Laura and Daphne: These two cousins were both born not breathing.
So glad we made it through and are alive and kicking today!

Monday, May 4, 2015

Things that have made me happy since moving back to the U.S.

First weekend back, Oakland says, "Welcome to AMERICA."

First of all, I have to say, I STILL LOVE JAPAN. After all, I lived there for over five years for a reason. But instead of feeling homesick, I'm focusing on the things that I am enjoying here in the U.S. that I couldn't in Japan.

To begin with, food - so many options! Such variety! I have been making killer salads, trying all kinds of vegetables, and have had lots of food substitutes available that fit with my special diet.

Black olives can be bought at ANY supermarket!
Also, cheaper avocados!!

I can still have the same awesome breakfast I've always had,
but now with coconut milk based yogurt instead of soy.

I thought I would miss some things from Japan, like little fish,
but there's an Asian market where I can get almost everything.

What's this crazy vegetable? Watermelon radish!
From the farmers market, yay.

Watermelon radish in my salad! Plus, baby spinach & kale, hard to find in Japan.
And various colors of cherry tomatoes and roasted cauliflower.
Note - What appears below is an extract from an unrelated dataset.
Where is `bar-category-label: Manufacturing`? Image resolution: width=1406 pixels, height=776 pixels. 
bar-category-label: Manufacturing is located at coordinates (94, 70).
Artichoke, lamb, and roasted cauliflower

A pork tamale and braised kale

Fuji apples are good, but nothing compares to a tart Granny Smith!

It's not just food that I've been enjoying either. I get to spend more time with my family & their pets, and visit friends I haven't seen in ages. So far I've gotten to see my college roommate and her new baby, and a close friend I worked with in Japan who now lives in San Diego. I also have plans to go visit my BFF in Washington (State, not DC) and hopefully meet up with a bunch of my closest friends from high school too whom I haven't seen in ten years.
I'm spending lots of time with my mom and step-dad, have visited my uncle, his wife & three kids, and will get to see lots more family when they come visit for Memorial Day weekend. Looking forward to seeing you, Grandma!

I have joined a pack. We go running together.

Three little fluffy bundles of love.

In addition to all that, I'm loving all the things I can do here. Like driving a car, going to see my favorite musicians in concert, and living it up in the California sunshine.

Totally bought my dream car.
Yep, been wanting an Eclipse since I was 11 years old.

I know these tickets say Morrissey, but what I'm really going for is
the opening act - AMANDA PALMER!!!!! 
(Also in the background is a job offer - I start in May!)

Panorama of my mom's amazing backyard.

This is actually a screen shot my BFF took of me lying in the hammock
while we were video chatting.

I got to go in a hot air balloon at
the San Diego Wildlife Park! 

To wrap it all up, what does this have to do with being "genki"? A happy mind can help with a healthy body, and vice versa.